Kerman praised Oregon and the YWCA, saying such programs were highly effective yet still rare. The YWCA of Greater Portland stepped in after funding was cut in 2014 for FPP, which had been a partnership of the Oregon Department of Correction and Portland Community College.

• At least legislators agree: On some issues, yes.

Not on the state budget.

To illustrate that point, Rep. Sal Esquivel, R-Medford, distributed a short but effective email this week. He provided online links to the House Democratic and House Republican leaders’ responses to Tuesday’s economic and revenue forecasts, and added, “Thought you might like to see how two leaders respond to the same information.”

House Majority Leader Jennifer Williamson, D-Portland: “Today’s Economic and Revenue forecast reveals the extent to which our revenue system is completely broken and outdated. Because we depend so heavily on personal income taxes and have among the lowest corporate taxes in the nation, we’ve faced year after year of budget uncertainty and cuts to schools. Even with the economy outperforming the national average, we have far less than we need to pay for current services. Working families are shouldering the burden.

“Now that we have a clear picture from the May forecast, it’s time to shift full gear into solving our state’s long term revenue and budget crisis. Without bold action, we’ll face many more years of cuts that will lead to more overcrowded classrooms, shorter school years, and cuts to health care and senior services. It’s time for all sides to come to the table to find strategies that enable us to invest in a more prosperous future.”

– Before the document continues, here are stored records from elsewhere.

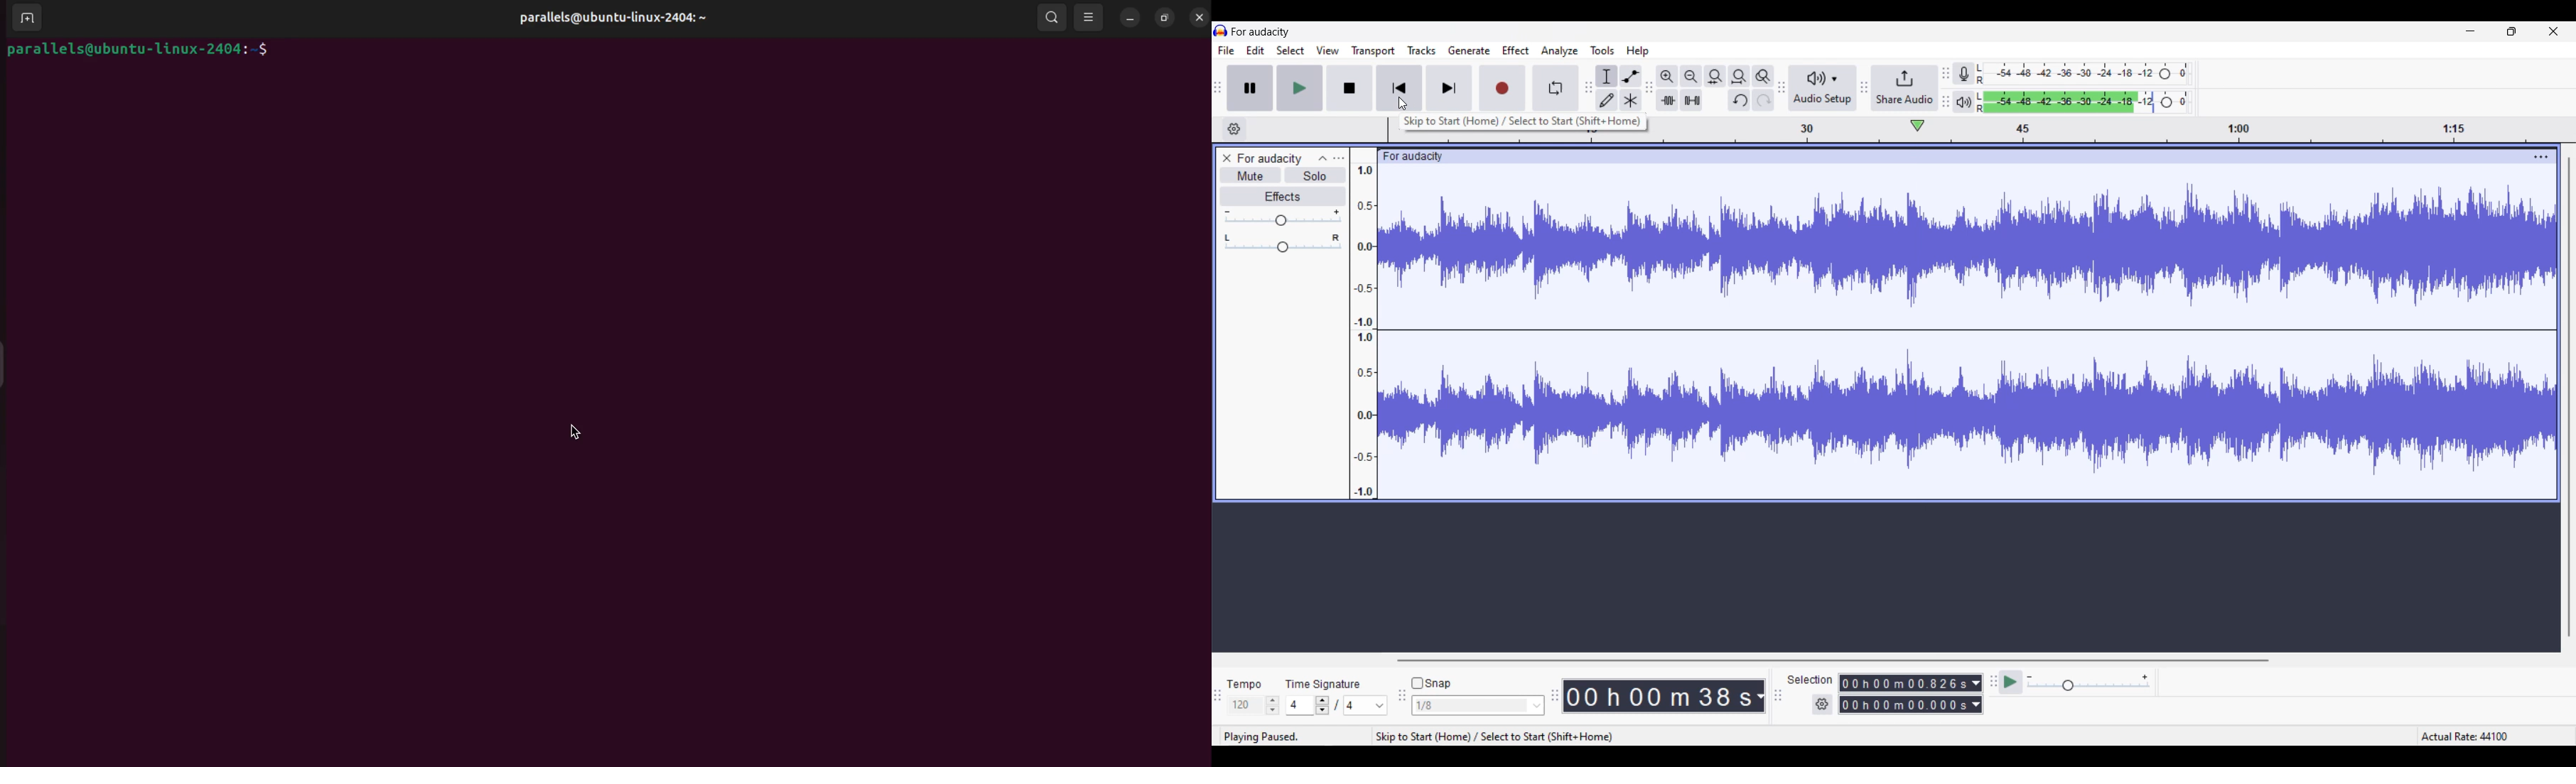 The image size is (2576, 784). I want to click on Undo, so click(1740, 100).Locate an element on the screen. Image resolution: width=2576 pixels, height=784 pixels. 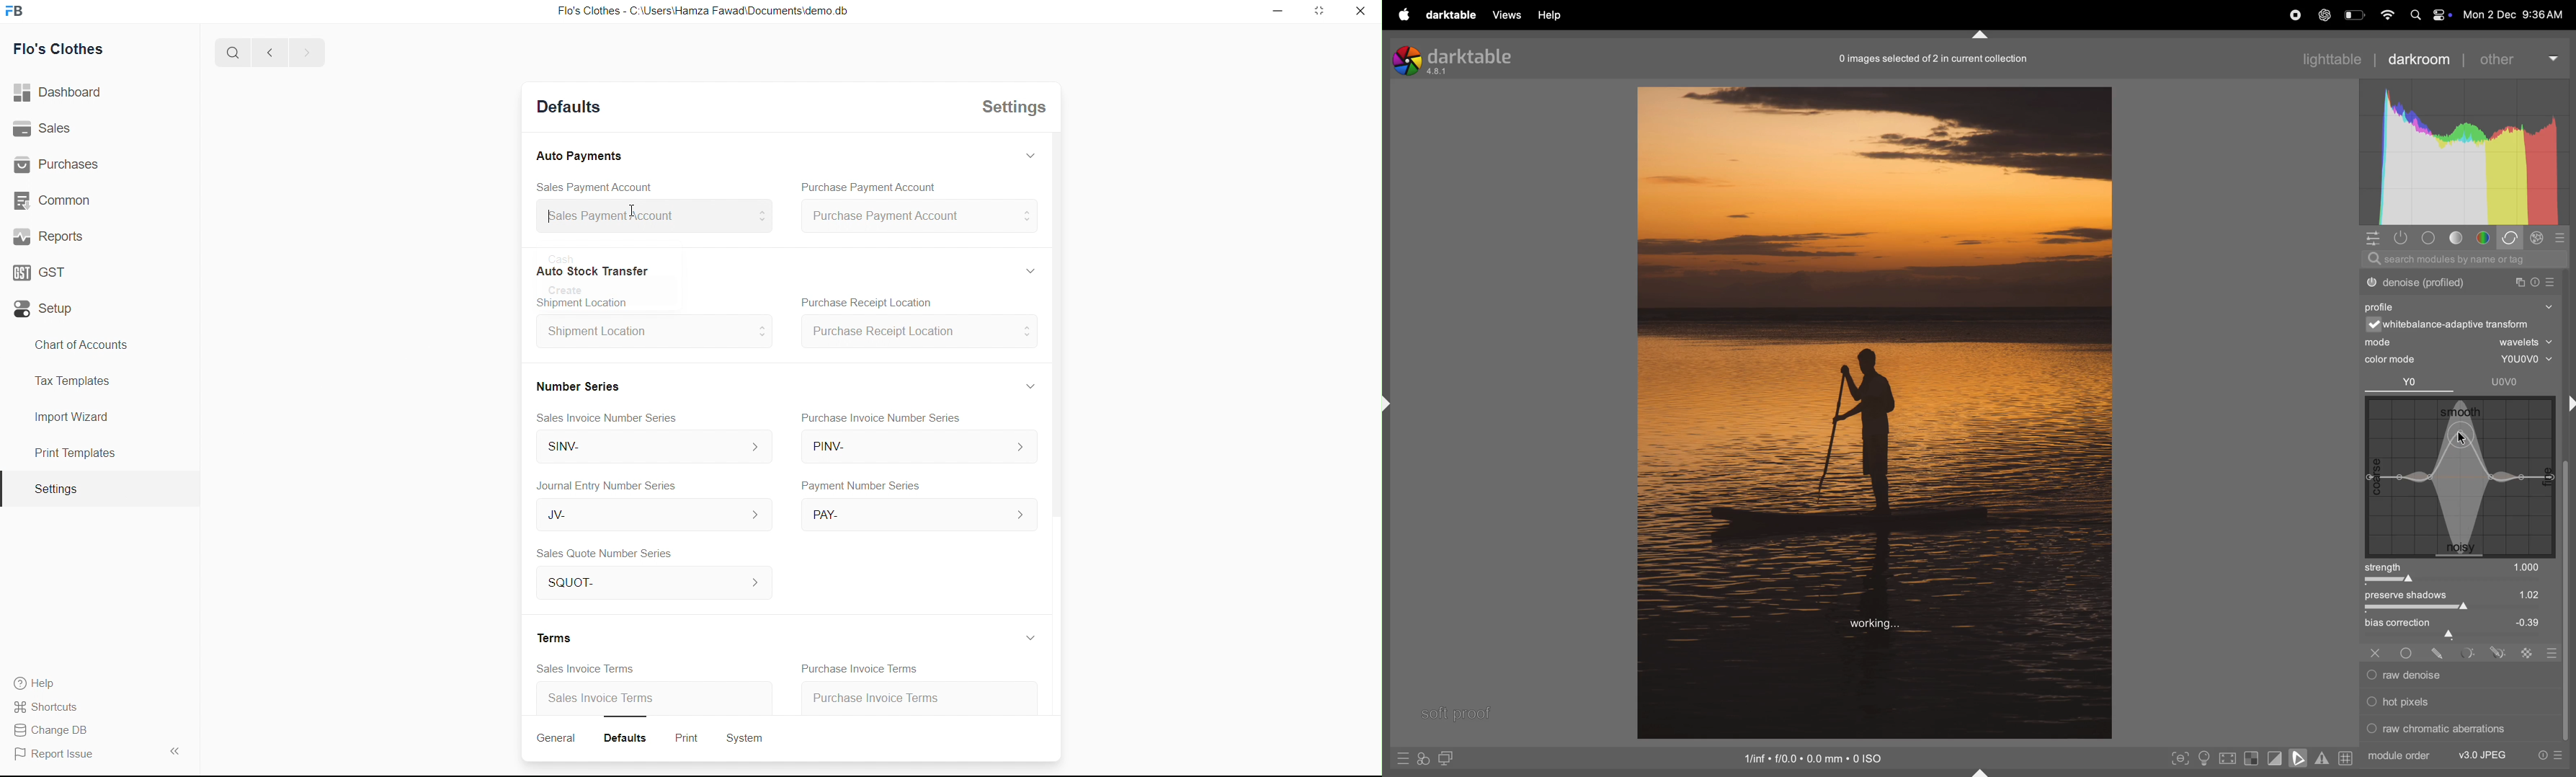
Print is located at coordinates (682, 736).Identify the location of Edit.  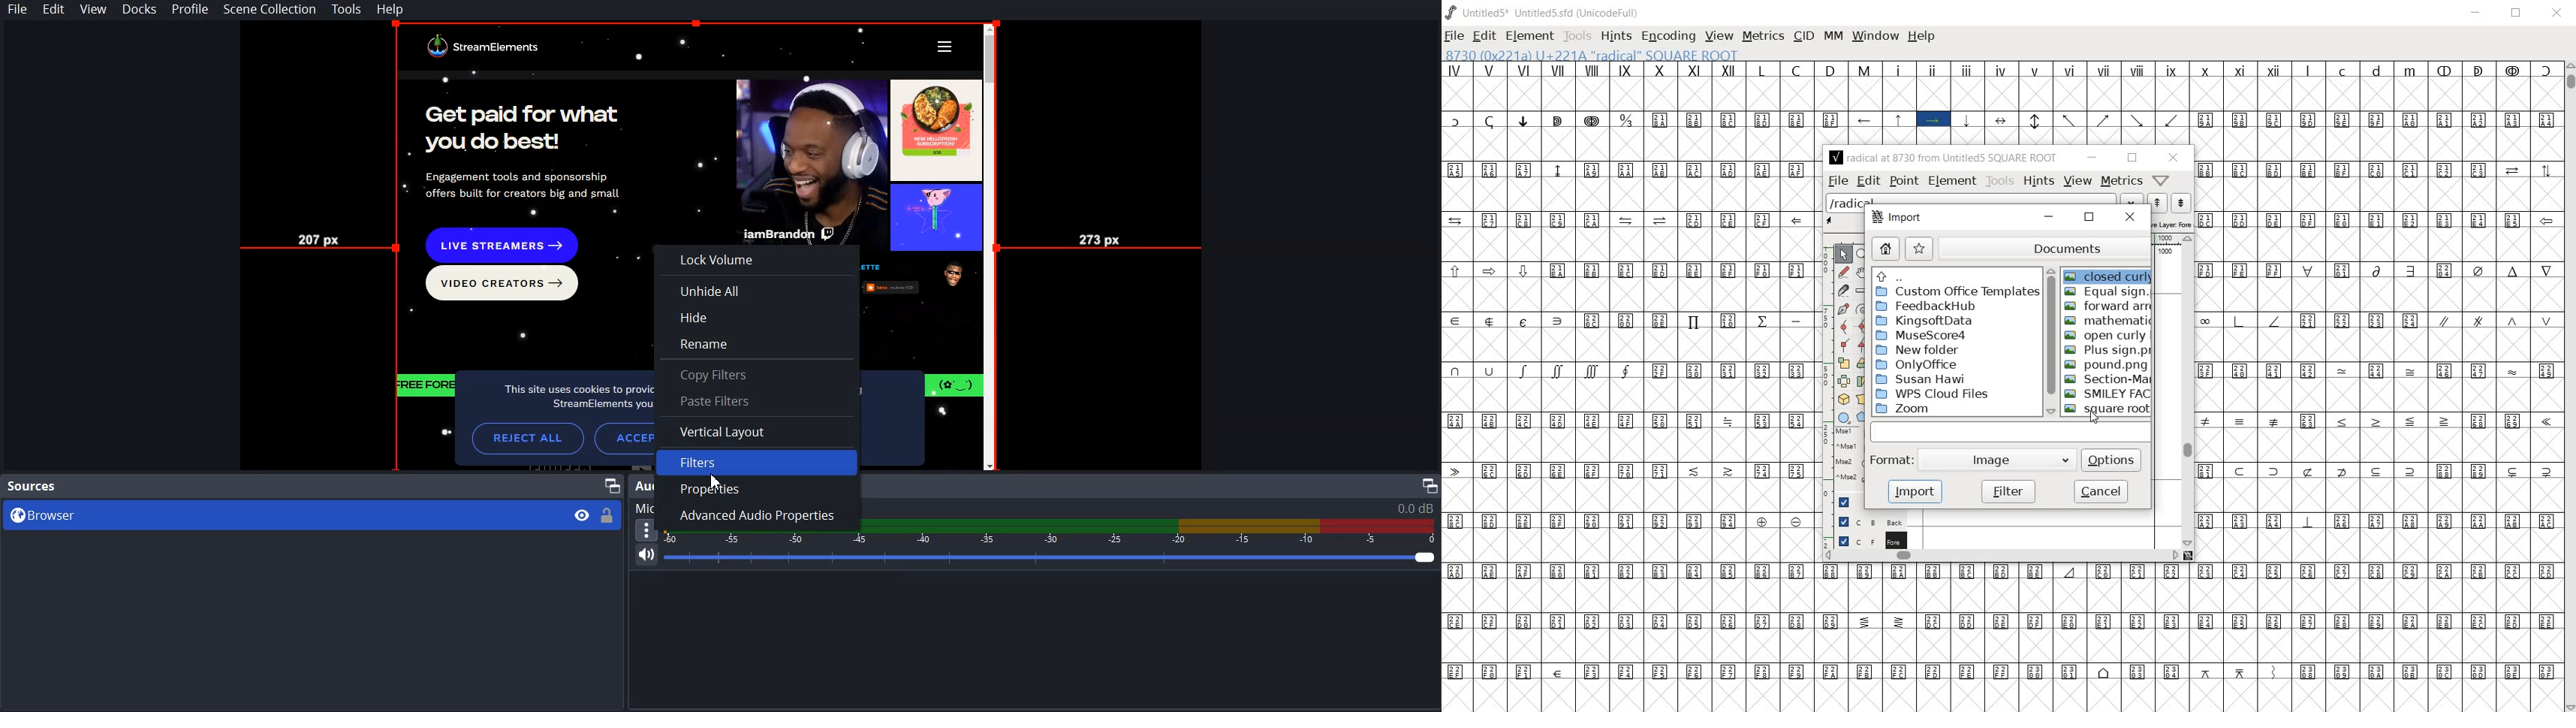
(56, 10).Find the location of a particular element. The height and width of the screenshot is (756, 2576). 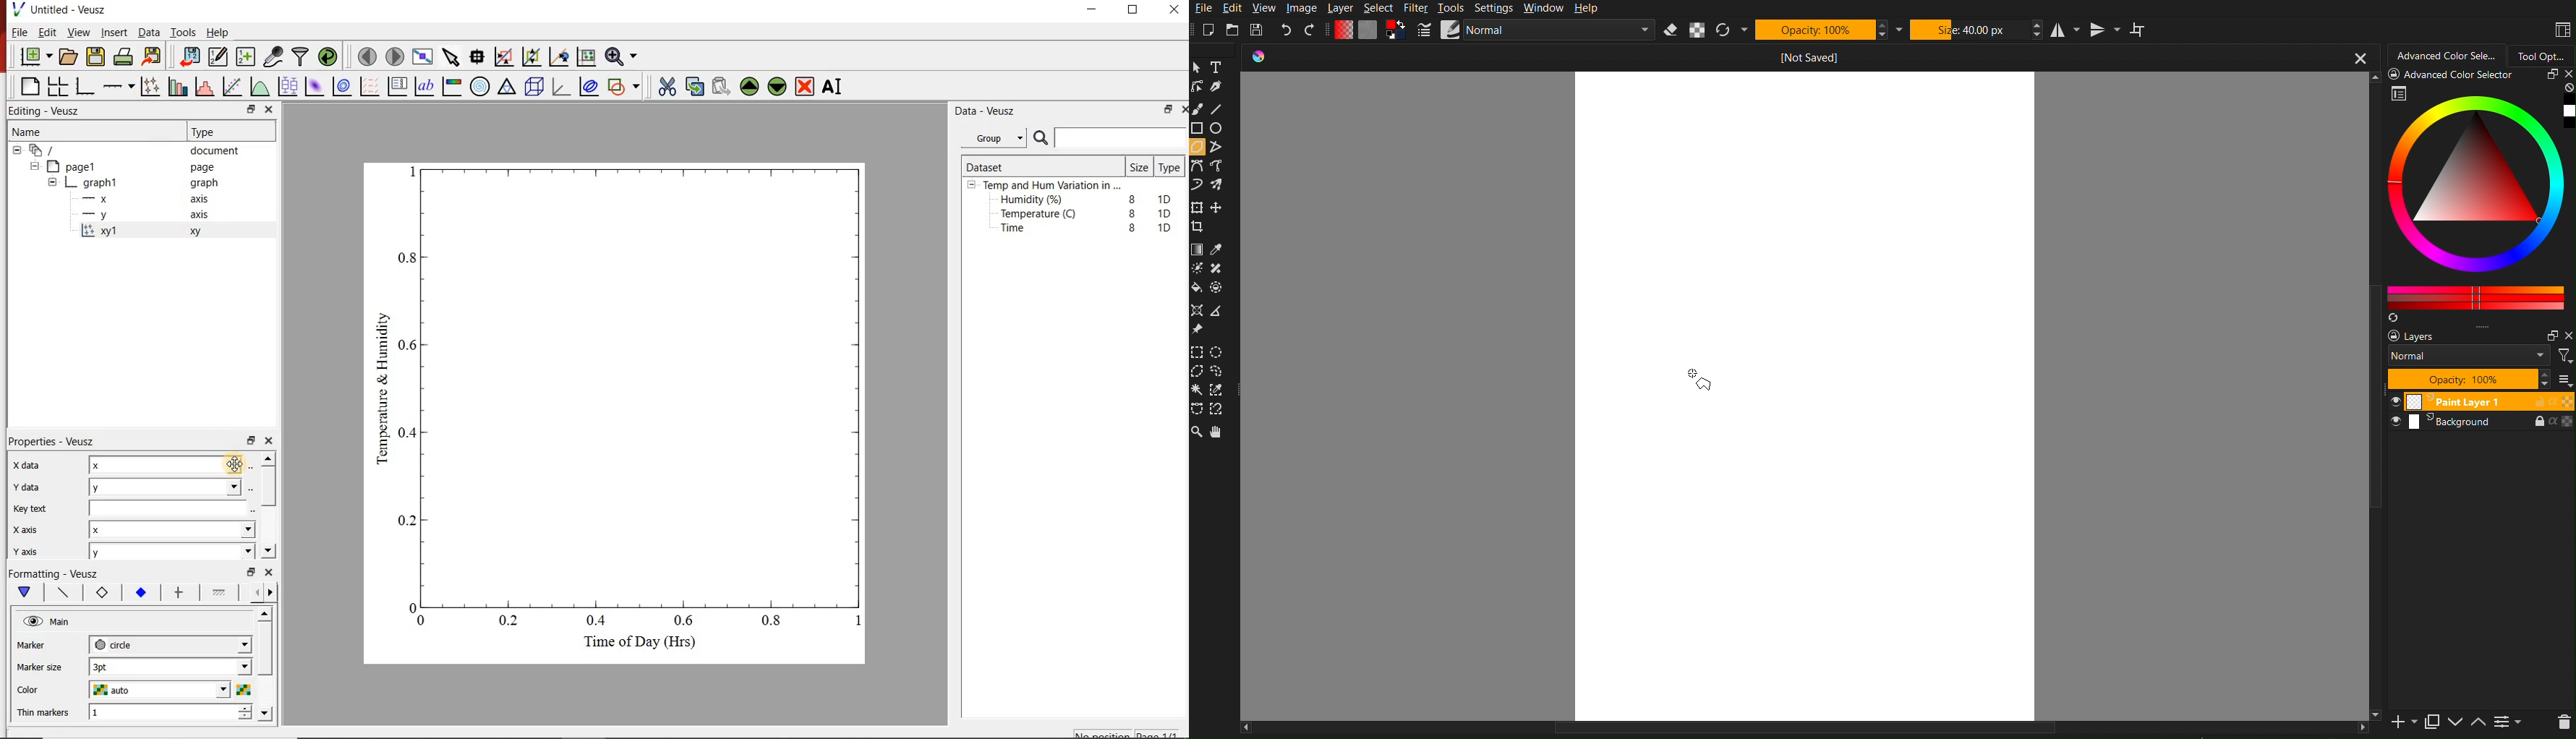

House Minority Leader Mike McLane, R-Powell Butte: “Thanks to hardworking Oregonians and the businesses that employ them, our budget gap is nearly $200 million smaller today than it was yesterday. Government revenues are now expected to top $21 billion in the next budget cycle, a record high for the state of Oregon.

“These circumstances might be inconvenient for Democratic leaders, who continue to push a narrative that suggests current revenue levels are inadequate. But for most Oregonians it is just more evidence of the fact that our government needs to tighten its belt and get serious about slowing the unsustainable rate of spending in Salem.”

McLane said of the kicker: “Voters enshrined the personal income tax kicker in the Oregon Constitution as a means to protect against overspending by our state government. These dollars belong to Oregon taxpayers, not the government. House Republicans will not support any attempt by Democratic leadership to suspend the kicker law.”